=== Begin Enclosure ===

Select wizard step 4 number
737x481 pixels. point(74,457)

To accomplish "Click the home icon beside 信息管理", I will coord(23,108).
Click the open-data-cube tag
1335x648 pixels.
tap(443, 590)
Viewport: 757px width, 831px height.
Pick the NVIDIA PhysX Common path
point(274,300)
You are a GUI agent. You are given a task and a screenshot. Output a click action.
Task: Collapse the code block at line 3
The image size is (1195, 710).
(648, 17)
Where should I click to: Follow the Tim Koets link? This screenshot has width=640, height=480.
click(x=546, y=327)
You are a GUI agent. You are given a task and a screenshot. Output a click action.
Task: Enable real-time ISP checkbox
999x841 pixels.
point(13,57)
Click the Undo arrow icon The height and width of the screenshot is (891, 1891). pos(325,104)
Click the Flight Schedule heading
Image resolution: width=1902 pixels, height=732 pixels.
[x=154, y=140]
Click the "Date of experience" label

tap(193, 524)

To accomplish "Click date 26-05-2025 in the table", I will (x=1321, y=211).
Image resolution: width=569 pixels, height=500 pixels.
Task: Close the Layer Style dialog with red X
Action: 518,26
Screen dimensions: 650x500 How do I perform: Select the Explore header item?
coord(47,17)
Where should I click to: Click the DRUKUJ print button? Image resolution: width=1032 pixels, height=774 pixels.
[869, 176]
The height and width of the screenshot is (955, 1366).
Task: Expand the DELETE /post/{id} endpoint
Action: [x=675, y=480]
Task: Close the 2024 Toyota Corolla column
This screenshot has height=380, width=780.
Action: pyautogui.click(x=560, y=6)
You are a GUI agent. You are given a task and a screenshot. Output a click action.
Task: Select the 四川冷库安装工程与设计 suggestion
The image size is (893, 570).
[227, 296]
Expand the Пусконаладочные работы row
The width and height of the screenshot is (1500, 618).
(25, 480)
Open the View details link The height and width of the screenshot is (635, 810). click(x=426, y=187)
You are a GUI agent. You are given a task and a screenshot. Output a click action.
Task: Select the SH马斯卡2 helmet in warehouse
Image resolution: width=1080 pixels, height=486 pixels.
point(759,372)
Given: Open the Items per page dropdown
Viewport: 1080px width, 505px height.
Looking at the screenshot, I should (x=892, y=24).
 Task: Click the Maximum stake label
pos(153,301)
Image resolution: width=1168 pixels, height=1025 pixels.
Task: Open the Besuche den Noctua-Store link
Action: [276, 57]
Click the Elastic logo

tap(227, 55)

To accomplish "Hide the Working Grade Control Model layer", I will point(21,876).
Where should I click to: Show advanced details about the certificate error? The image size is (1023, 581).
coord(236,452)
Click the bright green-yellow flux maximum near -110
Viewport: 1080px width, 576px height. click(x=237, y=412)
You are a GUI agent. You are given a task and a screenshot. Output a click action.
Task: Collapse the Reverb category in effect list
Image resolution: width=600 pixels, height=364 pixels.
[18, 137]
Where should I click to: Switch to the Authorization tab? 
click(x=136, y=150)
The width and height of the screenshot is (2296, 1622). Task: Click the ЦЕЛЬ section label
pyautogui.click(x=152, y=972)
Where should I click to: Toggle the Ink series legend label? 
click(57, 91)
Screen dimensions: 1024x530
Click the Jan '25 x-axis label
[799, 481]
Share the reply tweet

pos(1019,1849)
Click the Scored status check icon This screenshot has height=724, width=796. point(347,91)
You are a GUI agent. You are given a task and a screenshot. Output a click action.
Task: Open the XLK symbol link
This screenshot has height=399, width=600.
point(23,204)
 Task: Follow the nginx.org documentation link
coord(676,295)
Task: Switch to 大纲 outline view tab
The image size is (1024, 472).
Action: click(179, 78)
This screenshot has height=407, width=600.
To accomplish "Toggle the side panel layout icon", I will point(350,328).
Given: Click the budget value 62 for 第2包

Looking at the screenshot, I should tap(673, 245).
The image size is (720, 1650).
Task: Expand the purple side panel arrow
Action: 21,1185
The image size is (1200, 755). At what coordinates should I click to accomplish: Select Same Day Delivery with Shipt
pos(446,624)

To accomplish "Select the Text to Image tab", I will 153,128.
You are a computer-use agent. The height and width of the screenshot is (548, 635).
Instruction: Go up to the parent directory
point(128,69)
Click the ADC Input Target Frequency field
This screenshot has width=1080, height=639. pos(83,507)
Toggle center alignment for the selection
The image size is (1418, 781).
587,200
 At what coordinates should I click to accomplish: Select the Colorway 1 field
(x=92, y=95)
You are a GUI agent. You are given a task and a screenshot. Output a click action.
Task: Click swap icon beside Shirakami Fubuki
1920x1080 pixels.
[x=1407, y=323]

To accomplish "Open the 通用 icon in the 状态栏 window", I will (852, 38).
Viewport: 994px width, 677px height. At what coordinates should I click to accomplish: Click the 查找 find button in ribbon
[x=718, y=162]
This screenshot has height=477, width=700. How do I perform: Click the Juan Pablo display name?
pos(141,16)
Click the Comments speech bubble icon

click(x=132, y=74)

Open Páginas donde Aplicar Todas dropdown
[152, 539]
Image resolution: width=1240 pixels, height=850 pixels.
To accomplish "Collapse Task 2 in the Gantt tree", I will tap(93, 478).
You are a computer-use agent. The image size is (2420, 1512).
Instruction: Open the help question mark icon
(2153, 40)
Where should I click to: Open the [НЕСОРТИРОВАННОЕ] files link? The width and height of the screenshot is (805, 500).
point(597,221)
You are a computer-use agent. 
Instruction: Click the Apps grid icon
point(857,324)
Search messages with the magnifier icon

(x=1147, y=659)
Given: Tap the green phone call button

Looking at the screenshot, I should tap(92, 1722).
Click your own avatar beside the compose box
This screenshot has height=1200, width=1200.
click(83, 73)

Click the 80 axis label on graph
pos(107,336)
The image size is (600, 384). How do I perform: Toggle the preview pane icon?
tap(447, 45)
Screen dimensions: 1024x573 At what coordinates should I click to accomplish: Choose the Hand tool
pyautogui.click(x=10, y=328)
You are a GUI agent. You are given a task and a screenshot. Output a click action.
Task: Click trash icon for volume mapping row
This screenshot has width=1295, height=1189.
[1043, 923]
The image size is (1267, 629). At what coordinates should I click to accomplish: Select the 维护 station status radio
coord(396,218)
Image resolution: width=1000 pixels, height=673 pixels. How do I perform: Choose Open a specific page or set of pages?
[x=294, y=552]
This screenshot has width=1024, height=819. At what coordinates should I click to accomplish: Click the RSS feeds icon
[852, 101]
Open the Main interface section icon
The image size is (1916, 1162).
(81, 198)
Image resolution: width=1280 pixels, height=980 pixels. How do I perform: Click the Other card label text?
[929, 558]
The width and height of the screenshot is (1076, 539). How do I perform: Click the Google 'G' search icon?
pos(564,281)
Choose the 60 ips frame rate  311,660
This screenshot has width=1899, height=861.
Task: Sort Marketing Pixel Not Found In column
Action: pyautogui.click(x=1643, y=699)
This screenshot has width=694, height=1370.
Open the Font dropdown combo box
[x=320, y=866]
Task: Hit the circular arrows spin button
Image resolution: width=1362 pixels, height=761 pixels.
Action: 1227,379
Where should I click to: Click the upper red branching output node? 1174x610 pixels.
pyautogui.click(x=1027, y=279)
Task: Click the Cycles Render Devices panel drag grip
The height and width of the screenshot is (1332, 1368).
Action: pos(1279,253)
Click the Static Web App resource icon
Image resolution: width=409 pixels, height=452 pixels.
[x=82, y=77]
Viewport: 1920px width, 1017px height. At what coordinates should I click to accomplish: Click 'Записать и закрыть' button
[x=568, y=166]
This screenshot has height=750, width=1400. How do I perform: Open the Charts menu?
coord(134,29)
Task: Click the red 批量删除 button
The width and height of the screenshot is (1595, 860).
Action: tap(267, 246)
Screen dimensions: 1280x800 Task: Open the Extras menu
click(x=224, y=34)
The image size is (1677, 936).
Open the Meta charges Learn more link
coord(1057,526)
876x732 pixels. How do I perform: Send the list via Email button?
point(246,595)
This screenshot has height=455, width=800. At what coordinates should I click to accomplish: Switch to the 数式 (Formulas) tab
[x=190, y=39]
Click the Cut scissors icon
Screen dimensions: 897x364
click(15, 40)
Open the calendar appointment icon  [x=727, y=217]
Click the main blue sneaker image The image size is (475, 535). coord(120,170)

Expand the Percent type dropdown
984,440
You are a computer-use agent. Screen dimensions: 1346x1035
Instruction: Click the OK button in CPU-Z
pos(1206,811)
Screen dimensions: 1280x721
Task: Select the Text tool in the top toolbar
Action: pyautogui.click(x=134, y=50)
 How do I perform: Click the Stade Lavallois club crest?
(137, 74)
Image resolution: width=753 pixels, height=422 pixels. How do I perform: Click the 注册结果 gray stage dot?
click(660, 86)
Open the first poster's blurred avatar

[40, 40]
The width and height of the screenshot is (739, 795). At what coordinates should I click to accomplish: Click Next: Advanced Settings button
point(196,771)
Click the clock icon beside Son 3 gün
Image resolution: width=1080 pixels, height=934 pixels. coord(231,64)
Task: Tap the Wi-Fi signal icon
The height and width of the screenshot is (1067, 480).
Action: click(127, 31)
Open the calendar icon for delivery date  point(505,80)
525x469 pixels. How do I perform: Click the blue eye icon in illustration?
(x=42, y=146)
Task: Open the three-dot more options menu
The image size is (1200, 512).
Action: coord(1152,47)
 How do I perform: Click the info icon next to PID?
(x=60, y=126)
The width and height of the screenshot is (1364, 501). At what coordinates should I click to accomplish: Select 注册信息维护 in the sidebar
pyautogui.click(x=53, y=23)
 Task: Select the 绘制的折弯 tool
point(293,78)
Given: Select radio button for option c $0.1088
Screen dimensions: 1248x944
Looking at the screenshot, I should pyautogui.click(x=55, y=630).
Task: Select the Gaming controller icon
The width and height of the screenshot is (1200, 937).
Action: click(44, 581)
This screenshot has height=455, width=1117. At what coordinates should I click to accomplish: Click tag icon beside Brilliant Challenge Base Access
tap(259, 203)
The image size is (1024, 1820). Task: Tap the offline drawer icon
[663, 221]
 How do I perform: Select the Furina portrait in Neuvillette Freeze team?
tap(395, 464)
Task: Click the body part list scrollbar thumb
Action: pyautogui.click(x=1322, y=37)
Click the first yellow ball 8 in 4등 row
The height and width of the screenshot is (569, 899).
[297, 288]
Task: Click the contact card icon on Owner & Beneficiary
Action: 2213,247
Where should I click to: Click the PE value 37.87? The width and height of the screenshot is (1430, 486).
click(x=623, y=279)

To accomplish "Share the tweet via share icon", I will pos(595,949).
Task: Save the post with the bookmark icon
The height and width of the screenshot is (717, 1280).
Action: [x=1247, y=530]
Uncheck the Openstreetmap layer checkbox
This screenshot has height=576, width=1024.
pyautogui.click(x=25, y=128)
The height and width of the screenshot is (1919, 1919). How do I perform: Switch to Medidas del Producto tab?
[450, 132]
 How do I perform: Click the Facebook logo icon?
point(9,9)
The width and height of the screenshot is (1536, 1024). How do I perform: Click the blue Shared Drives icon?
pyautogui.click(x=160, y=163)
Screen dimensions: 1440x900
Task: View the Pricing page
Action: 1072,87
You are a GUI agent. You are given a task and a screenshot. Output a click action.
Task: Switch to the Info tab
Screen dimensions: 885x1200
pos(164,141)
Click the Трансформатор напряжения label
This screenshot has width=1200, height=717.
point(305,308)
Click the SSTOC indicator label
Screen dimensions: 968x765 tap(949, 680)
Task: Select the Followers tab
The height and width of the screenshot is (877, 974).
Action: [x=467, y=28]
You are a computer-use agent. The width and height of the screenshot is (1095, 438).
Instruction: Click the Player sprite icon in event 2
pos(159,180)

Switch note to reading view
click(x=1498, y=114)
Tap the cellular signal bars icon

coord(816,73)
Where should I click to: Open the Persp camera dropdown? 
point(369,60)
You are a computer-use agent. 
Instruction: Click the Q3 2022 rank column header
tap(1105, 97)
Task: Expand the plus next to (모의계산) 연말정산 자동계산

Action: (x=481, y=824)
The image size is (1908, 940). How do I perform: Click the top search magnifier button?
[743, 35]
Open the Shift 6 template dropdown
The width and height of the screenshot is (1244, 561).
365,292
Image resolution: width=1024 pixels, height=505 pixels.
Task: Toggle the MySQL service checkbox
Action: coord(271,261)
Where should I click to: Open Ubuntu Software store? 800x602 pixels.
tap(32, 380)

=== End Enclosure ===

- [WHAT IS REQUIRED]:
Among the entries above, the lines between the ones containing "Task: Click the Cycles" and "Task: Click the red 批量删除 button", inclusive, are to be transcribed exactly. No other line is to be given.

- [EXERCISE OUTPUT]:
Task: Click the Cycles Render Devices panel drag grip
The height and width of the screenshot is (1332, 1368).
Action: pos(1279,253)
Click the Static Web App resource icon
Image resolution: width=409 pixels, height=452 pixels.
[x=82, y=77]
Viewport: 1920px width, 1017px height. At what coordinates should I click to accomplish: Click 'Записать и закрыть' button
[x=568, y=166]
This screenshot has height=750, width=1400. How do I perform: Open the Charts menu?
coord(134,29)
Task: Click the red 批量删除 button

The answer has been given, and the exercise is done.